10–14 weeks (longer due to additional governance and capital deposit requirements)

  1. MISA licence. Standard MISA Foreign Investment Licence with JSC structure declared.
  2. Articles of Association & founders' agreement. Drafted with detailed governance: board structure, shareholder rights, share classes.
  3. Capital deposit & auditor verification. Capital deposited in a Saudi bank escrow; auditor issues a deposit certificate.
  4. Founding general assembly. Founders convene the constitutive assembly, ratify the AoA, appoint board and auditors.
  5. Ministry of Commerce registration & CR. Ministry approves the JSC and issues the Commercial Registration.
  6. Government portals & operational setup. Same downstream stack as LLC: Qiwa, Muqeem, GOSI, ZATCA, Chamber, Baladiya, bank, Iqamas.

When a Joint Stock Company is the right structure

  • Companies planning a Saudi listing on Tadawul or Nomu
  • Banks, insurance companies and other regulated entities (SAMA-supervised)
  • Joint ventures with multiple investors and complex governance
  • Large industrial and infrastructure projects

When a Joint Stock Company is the wrong structure

  • SMEs and most foreign-service businesses (use LLC instead — lower cost, simpler governance)
  • Single-owner setups

Common mistakes & pitfalls

  • Choosing JSC when an LLC would have been sufficient — JSC has materially higher governance and audit cost
  • Underestimating CMA approval timelines for regulated activities
  • Inadequate AoA drafting around share transfer mechanics — creates exit problems later

Frequently asked questions

How long does it take to set up a Joint Stock Company in Saudi Arabia?

10–14 weeks (longer due to additional governance and capital deposit requirements)

How much does it cost to set up a Joint Stock Company in Saudi Arabia?

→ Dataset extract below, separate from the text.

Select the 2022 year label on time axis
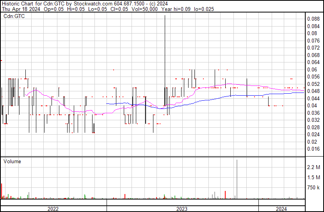Viewport: 324px width, 212px height. [x=53, y=209]
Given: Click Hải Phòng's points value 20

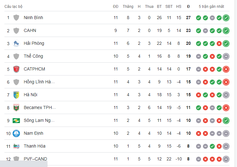Looking at the screenshot, I should [188, 44].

SAR 200,000 – SAR 500,000+ in year-one fees, depending on scope. This includes MISA, CR, Chamber of Commerce, government portal registrations, office lease, GM Iqama and Tamra's professional fee. Annual renewal costs are materially lower.

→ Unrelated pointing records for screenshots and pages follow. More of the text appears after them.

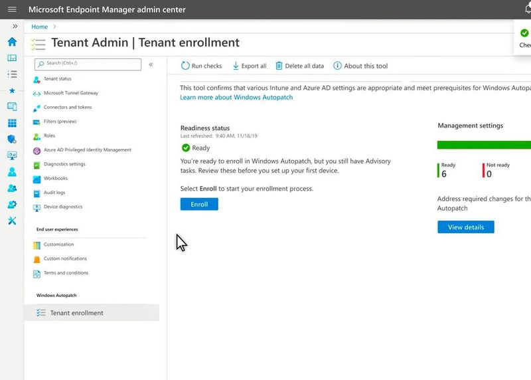Click the menu Search input field
Image resolution: width=531 pixels, height=380 pixels.
(x=88, y=64)
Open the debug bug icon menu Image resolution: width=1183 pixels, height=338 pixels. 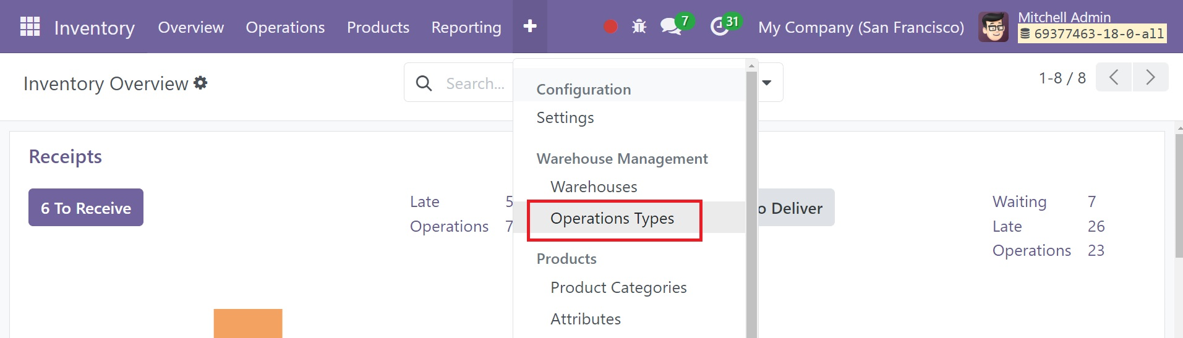[x=639, y=27]
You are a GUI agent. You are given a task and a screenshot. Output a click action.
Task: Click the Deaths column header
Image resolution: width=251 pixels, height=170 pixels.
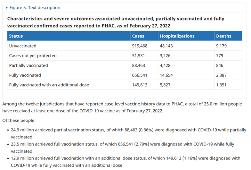click(x=228, y=36)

Can a Joint Stock Company be 100% foreign-owned?

Minimum 2 shareholders (5 for Public JSC). 100% foreign ownership is allowed in most sectors via MISA.

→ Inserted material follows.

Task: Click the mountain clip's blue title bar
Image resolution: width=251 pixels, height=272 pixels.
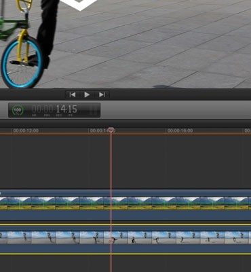Action: click(126, 193)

What is the tax treatment of a Joint Stock Company?

20% corporate income tax on the foreign-owned profit share, 2.5% Zakat on the Saudi-owned share, 15% VAT, withholding taxes on cross-border payments.

Does a Joint Stock Company need a Saudi office lease?

Yes. A registered office address with an Ejar-validated lease is required for CR and Baladiya licensing. Virtual offices are not generally accepted by MISA for foreign-investor entities.

Can Tamra set up the entity and run it operationally?

Yes. Tamra handles the formation end-to-end, then provides ongoing operational support: payroll, GR, Iqama renewals, GOSI/WPS filings, ZATCA compliance and government portal maintenance.